■ The problem: Whenever a line carries the word "computer", pull it out of the entries.

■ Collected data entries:
*** Block opens ***

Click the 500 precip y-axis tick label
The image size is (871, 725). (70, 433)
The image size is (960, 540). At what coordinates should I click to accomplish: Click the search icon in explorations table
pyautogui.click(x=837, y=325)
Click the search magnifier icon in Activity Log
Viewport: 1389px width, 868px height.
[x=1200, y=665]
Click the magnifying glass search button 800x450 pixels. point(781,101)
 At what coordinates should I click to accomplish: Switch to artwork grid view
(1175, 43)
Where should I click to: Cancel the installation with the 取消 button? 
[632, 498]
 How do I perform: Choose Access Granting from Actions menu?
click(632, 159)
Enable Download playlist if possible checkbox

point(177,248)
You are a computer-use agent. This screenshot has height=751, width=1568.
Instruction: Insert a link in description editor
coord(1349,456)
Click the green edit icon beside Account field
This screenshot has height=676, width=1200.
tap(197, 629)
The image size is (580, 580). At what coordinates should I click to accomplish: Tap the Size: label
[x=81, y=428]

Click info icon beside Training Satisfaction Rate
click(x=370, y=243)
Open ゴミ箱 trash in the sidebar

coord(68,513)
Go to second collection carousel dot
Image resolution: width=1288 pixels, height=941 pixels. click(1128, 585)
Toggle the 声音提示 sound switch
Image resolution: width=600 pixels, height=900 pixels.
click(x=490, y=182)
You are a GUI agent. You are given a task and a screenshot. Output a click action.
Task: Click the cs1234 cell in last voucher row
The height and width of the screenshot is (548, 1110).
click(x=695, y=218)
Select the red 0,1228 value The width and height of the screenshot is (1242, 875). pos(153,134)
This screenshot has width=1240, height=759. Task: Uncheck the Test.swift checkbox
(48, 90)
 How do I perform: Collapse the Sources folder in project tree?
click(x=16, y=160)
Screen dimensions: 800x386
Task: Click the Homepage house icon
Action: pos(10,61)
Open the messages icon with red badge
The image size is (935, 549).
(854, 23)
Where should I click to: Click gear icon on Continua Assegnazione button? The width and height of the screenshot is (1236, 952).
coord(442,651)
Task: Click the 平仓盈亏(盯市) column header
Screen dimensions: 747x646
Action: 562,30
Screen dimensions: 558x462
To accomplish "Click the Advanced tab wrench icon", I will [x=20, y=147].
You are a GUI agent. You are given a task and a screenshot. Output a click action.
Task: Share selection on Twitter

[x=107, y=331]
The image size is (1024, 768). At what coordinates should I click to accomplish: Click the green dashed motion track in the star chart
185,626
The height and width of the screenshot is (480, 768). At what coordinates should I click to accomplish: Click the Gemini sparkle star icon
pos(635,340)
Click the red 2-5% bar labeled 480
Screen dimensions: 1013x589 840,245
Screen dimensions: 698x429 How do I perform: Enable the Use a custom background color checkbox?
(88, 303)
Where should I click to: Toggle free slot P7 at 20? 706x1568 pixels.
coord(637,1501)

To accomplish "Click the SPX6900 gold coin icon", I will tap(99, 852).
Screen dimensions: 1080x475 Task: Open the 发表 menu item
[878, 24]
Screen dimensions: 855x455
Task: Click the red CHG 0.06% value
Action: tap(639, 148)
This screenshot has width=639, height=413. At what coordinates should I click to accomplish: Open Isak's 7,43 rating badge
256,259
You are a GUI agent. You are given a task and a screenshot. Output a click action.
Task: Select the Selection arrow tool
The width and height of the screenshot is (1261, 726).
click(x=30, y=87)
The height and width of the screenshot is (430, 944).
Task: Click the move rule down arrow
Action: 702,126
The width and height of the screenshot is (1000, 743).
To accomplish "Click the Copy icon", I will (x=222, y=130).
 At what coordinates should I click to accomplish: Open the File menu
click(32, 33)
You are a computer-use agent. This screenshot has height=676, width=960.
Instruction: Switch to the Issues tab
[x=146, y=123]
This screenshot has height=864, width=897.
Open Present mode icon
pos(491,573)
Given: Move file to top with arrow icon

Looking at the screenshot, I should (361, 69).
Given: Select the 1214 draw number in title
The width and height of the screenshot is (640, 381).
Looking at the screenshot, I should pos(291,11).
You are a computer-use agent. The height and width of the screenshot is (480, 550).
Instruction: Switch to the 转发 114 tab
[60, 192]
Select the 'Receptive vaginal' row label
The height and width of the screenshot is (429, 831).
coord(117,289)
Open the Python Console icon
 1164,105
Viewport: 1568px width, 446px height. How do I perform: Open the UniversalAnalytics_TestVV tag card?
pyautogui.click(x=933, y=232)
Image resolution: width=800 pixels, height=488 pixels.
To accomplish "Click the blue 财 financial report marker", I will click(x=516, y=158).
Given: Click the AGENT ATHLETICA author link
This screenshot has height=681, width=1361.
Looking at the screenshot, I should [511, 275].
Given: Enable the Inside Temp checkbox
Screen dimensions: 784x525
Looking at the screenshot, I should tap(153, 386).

*** Block closes ***

■ Your solution:
You are a computer-use agent. This screenshot has height=751, width=1568.
You are a computer-use agent. This screenshot has height=676, width=960.
You are a computer-use agent. The height and width of the screenshot is (480, 550).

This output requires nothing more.